The 114th Illinois participated in the pursuit of the defeated Confederate army on 17–28 December 1864. After marching to Clifton, Tennessee, the regiment traveled on river transports to Eastport, Mississippi, where it was reassigned as XVI Corps pontoniers. The troops stayed in Eastport until 9 February 1865 when they were ordered to New Orleans, which they reached on 22 February. The unit boarded an ocean-going steamer at Lake Pontchartrain bound for the Mobile campaign. It reached the area on 23 March, after staging at Dauphin Island on 3 March. During the campaign, the 114th Illinois Pontoniers under Major Johnson were assigned directly to XVI Corps under A. J. Smith. The unit was present at the Battle of Spanish Fort which was evacuated by its Confederate garrison on the night of 8 April 1865. The regiment was ordered to attack Forts Tracy and Huger in pontoon boats but the Confederate garrisons already abandoned both positions. After Mobile surrendered, the unit marched to Montgomery, Alabama, reaching there on 24 April. The 114th Illinois spanned the Alabama River with a pontoon bridge and remained guarding it until 17 July, when the unit was ordered to Vicksburg.

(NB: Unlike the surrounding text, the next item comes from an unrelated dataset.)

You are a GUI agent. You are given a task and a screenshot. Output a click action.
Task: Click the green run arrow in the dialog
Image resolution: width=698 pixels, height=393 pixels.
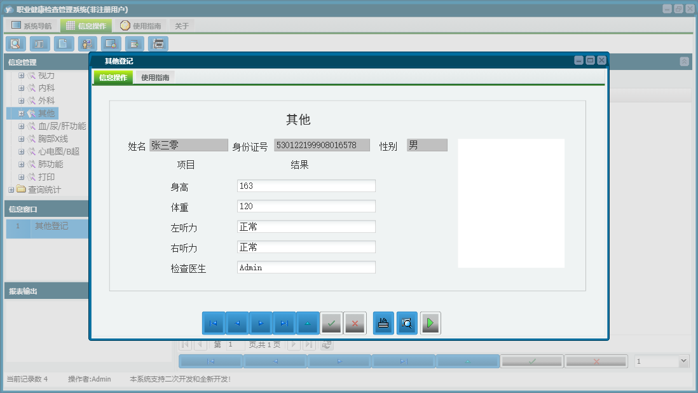tap(430, 323)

The 114th Illinois mustered out of federal service on 3 August 1865. The soldiers reached Camp Butler on 7 August and received their final pay and discharge on 15 August. The regiment lost 2 officers and 45 enlisted men killed and mortally wounded, while 4 officers and 159 enlisted men died by disease, for a total of 210 deaths. Altogether 1,613 officers and enlisted men served in the regiment during the war.

===Documentation===

The Journal & The 114th, 1861 to 1865 (1979) is a book that contains the history of the 114th Illinois Volunteer Infantry Regiment during the American Civil War and newspaper articles of the 1860s. Researched and written by John L. Satterlee, it contains stories written by the Illinois State Journal editors that were submitted by the "Observer" and others as well as many things that went on in Springfield, Sangamon County, Illinois and the world during the Civil War.

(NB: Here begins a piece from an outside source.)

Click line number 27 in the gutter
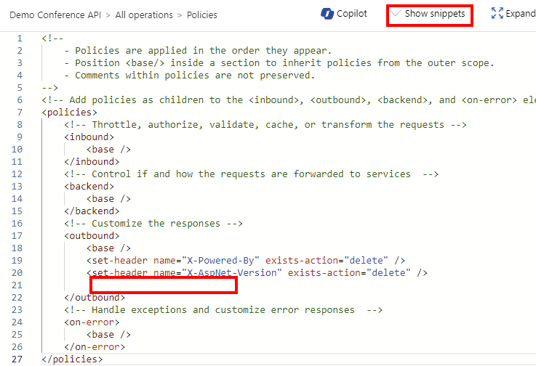17,359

A thousand copies were printed, all in hardback and each signed by the author.

==Reactivation==
The 114th Illinois Volunteer Infantry Regiment Reactivated is a non-profit organization. The purpose of the organization is to "foster patriotism, the Lincoln tradition and the historic past of the United States and the State of Illinois". Members of the 114th Illinois Reactivated perform functions that are patriotic, ceremonial, civic, athletic and charitable. On 10 January 1969, the 114th was proclaimed to be reactivated by Governor Samuel H. Shapiro of Illinois.